Reducing testing time by patch combining leverage

Discussion of chess software programming and technical issues.

Moderators: hgm, Rebel, chrisw

mcostalba
Posts: 2684
Joined: Sat Jun 14, 2008 9:17 pm

Reducing testing time by patch combining leverage

Post by mcostalba »

It is known that there is a non-linear relation between the ELO difference of two engines and the number of games needed to prove that one engine is stronger then the other.

If engine A is 100 ELO points stronger then engine B then, let’s say 100 games are enough to spot that A is stronger then B. If engine A is 50 ELO points stronger then engine B then we could need 300 games to reliably choose the strongest between the two, if difference is 20 ELO we probably need thousands of games.

Patch combining is a proposed technique to reduce the number of games needed to accept or reject a patch.

════════════════════

__Your task__
Please write out, word for word, the part of the patch-combining post starting at "Discussion of chess" and ending at "then the other.".

════════════════════

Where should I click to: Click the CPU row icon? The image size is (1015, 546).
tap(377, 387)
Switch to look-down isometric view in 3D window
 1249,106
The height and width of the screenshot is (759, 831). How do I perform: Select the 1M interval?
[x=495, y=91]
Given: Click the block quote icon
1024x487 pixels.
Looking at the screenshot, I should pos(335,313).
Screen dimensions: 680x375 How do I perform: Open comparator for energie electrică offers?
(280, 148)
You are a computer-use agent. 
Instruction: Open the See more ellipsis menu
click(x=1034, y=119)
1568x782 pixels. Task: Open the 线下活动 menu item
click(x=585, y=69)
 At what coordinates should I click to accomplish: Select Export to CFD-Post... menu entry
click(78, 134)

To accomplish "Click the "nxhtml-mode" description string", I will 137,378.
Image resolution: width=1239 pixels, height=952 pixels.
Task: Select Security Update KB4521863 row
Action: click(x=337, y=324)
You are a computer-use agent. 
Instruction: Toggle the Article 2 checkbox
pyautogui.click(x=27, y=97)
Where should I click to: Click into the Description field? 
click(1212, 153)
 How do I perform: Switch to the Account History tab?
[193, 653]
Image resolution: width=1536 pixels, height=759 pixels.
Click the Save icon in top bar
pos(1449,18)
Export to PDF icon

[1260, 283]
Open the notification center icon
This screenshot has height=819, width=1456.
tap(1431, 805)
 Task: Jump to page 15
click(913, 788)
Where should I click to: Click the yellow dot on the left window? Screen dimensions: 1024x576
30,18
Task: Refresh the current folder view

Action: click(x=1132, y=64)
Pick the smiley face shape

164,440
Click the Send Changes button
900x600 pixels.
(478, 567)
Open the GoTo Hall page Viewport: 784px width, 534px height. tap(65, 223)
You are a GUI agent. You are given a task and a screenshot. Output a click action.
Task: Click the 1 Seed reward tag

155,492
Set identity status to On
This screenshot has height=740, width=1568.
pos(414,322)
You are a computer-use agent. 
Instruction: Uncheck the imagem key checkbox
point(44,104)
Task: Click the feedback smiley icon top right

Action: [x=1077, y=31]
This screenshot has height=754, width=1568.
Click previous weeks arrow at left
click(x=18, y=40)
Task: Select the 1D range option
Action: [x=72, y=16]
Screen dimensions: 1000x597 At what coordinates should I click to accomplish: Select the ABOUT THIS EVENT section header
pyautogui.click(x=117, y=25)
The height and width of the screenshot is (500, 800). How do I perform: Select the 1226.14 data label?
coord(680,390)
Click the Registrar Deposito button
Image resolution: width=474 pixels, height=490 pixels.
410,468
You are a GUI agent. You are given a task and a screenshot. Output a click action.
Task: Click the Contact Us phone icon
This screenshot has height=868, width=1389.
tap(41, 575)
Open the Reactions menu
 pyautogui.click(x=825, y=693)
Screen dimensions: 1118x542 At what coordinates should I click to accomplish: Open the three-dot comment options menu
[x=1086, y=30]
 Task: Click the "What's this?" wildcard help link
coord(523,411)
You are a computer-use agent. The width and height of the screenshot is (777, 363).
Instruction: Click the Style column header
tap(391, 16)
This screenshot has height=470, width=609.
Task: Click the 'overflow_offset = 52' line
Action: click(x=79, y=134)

════════════════════

__Written response__
Discussion of chess software programming and technical issues.

Moderators: hgm, Rebel, chrisw

mcostalba
Posts: 2684
Joined: Sat Jun 14, 2008 9:17 pm

Reducing testing time by patch combining leverage

Post by mcostalba »

It is known that there is a non-linear relation between the ELO difference of two engines and the number of games needed to prove that one engine is stronger then the other.